- **DOCUMENT EXCERPT**:
Ad Widget

Collapse

Zabbix Server Queue & Config

Collapse
X
 
  • Time
  • Show
Clear All
new posts
  • dvwyngaa
    Member
    • Mar 2014
    • 49

    #1

    Zabbix Server Queue & Config

    Hi,

    I have started working with Zabbix as an alternative to the commercial monitoring tools out there. I have installed the Server, Proxy, DB & Portal on seperate vm's.

    The server has four proxies connected to it, but the queue seems to be growing steadily. It seems as if the server can't manage the items sent to it. I need some advice in the following:
    1) How does data flow from the host that is monitored to ultimately where it lands up in the DB. Too understand how Zabbix works would help me fault find it.

- **GIVEN INFORMATION**:
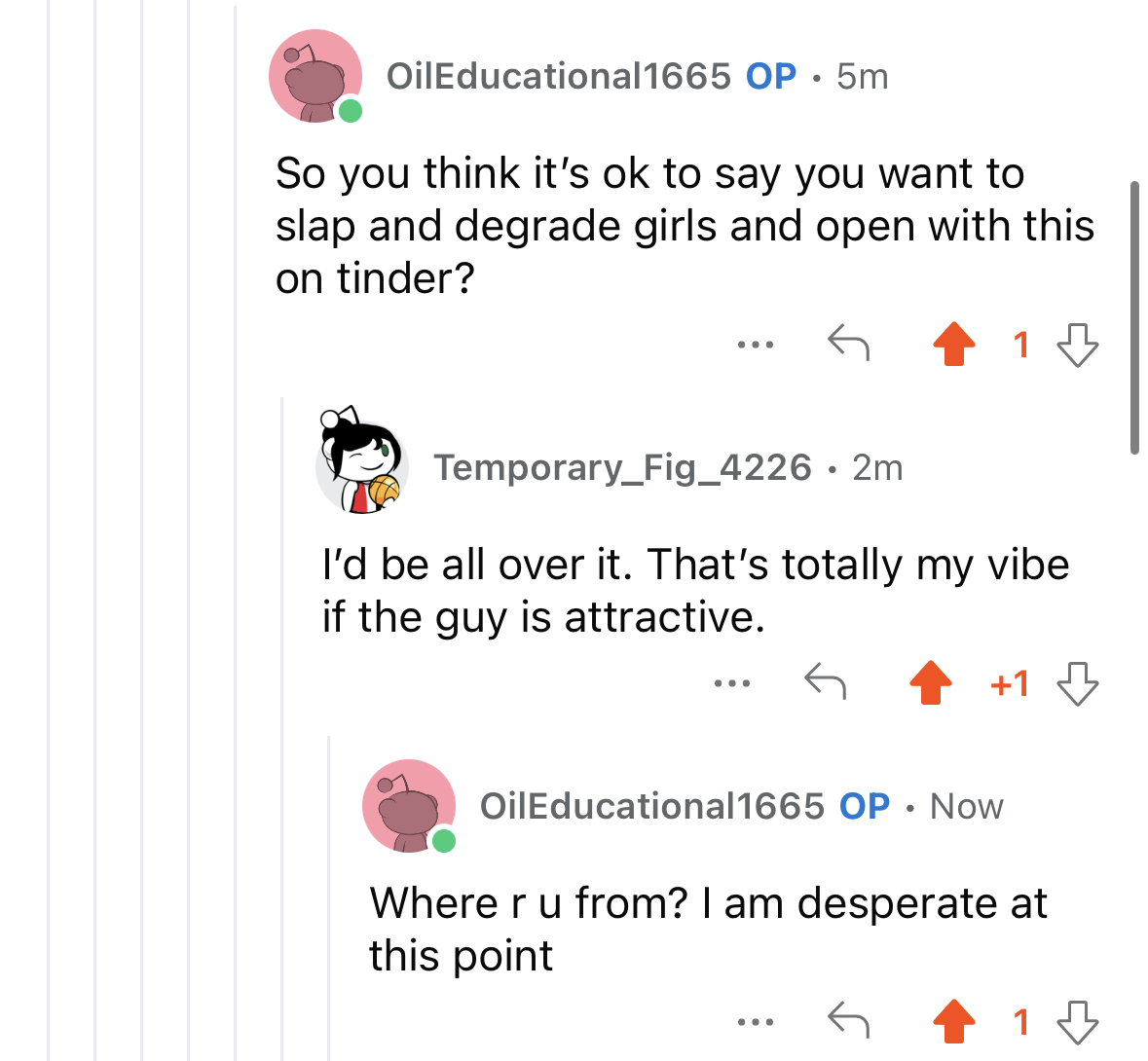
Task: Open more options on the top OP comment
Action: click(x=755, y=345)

...

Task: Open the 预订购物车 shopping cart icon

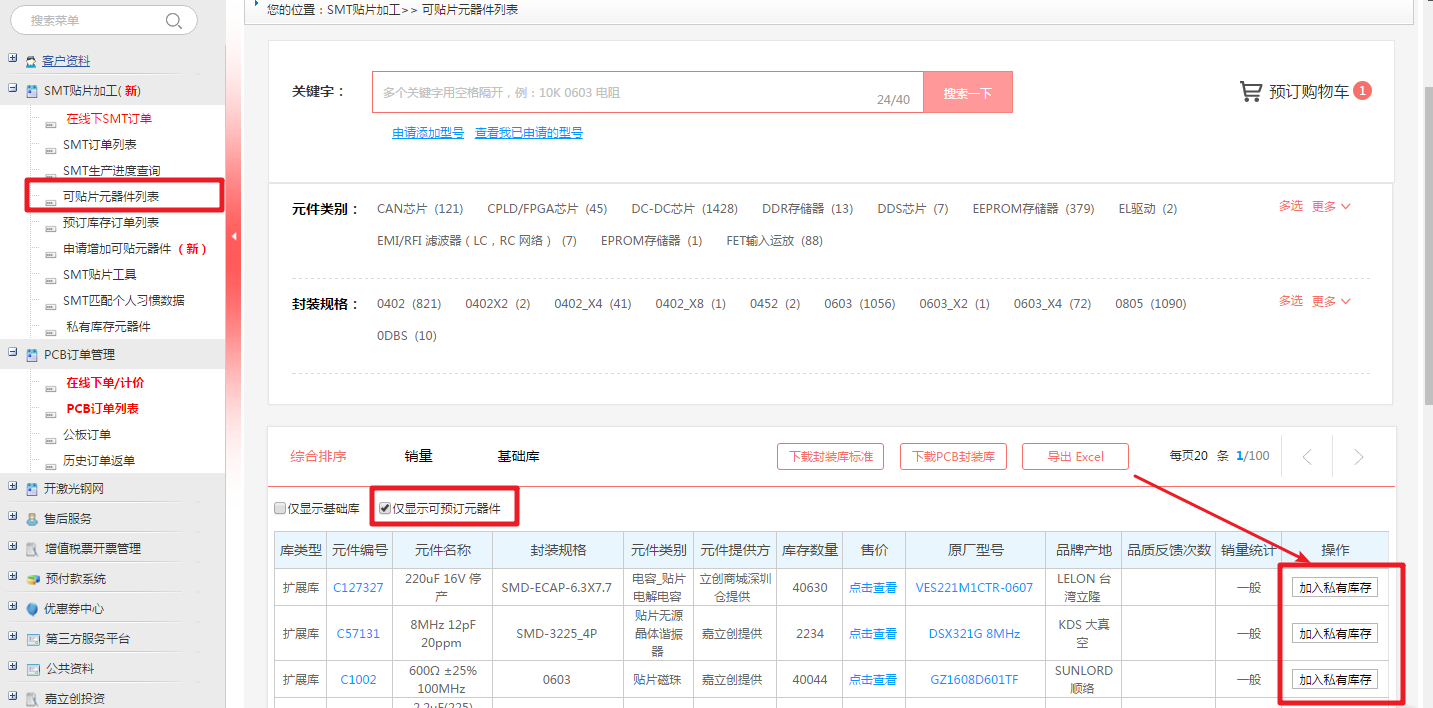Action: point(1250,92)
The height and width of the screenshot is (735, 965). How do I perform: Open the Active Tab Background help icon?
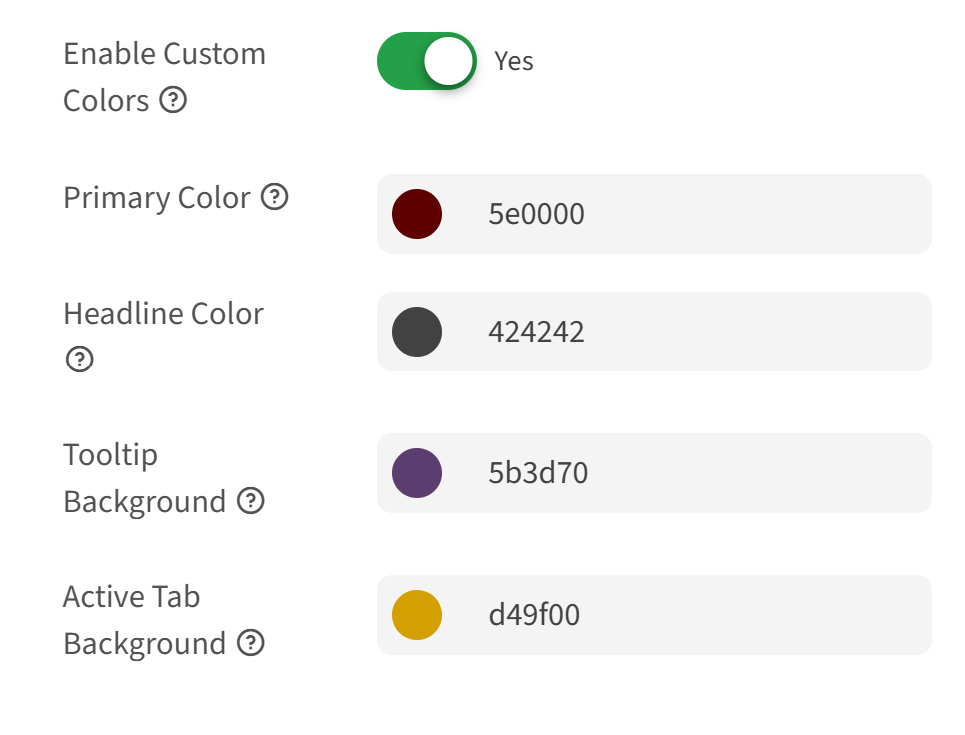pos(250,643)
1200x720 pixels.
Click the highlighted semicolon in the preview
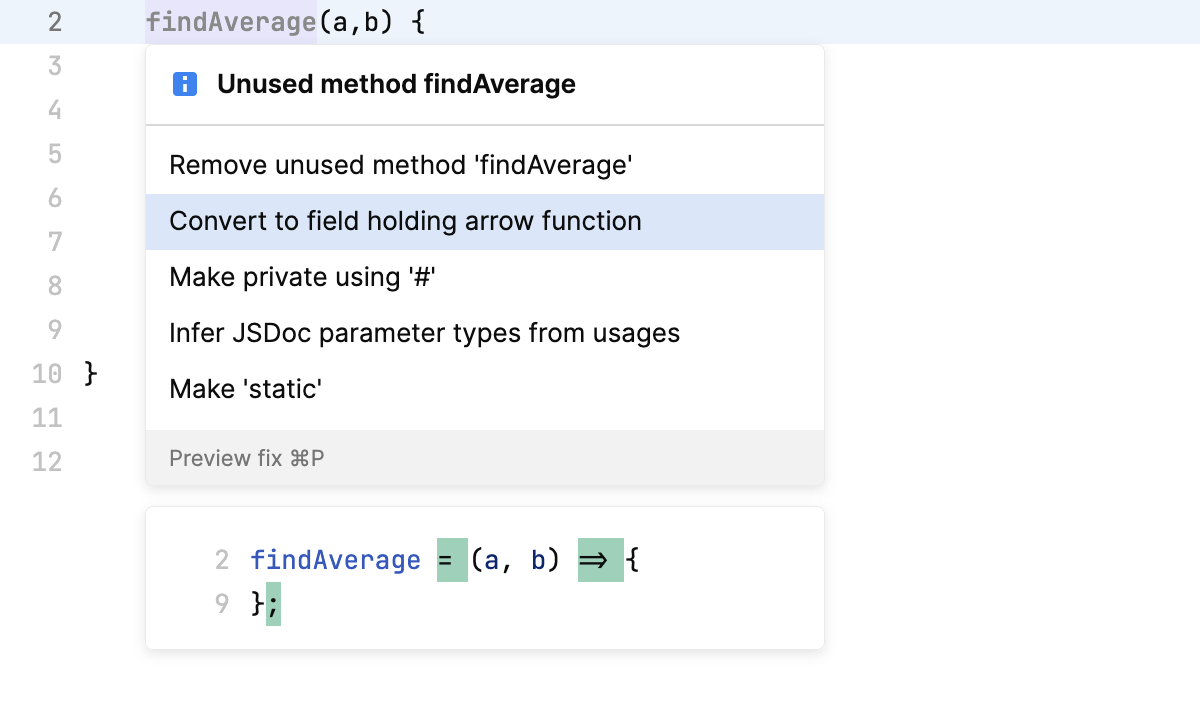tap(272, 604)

- **WORK TO COMPLETE**:
1. Repeat the Zabbix forum post word for word, from "I have started" to "on seperate vm's.".
2. Which Zabbix components does the forum post say were installed on separate VMs?
3. Continue the forum post about the growing Zabbix server queue from its last sentence.

- **RESULTS BY TASK**:
1.
I have started working with Zabbix as an alternative to the commercial monitoring tools out there. I have installed the Server, Proxy, DB & Portal on seperate vm's.

2.
Server
Proxy
DB
Portal

3.
    2) Is my config for the server, proxy and database are correct? If not, what can I change it to so that the queue is lessened and the server is "faster"?
    3) Some of my graphs, especially calculated items in a graph, have missing spaces or blanks in it. Why?
    4) Trigger take a long time to send alerts via sms/email e.g. I will stop an agent and then only after 20-30minutes will I get an alert via email/sms, sometimes it takes hours.

    Config:

    VMWare Server:
    Dual Xeon CPU, 32GB memory, 3 x 1TB SATA drives in RAID5 config. This is the main server which has VMWare ESXi 5.1 loaded on it.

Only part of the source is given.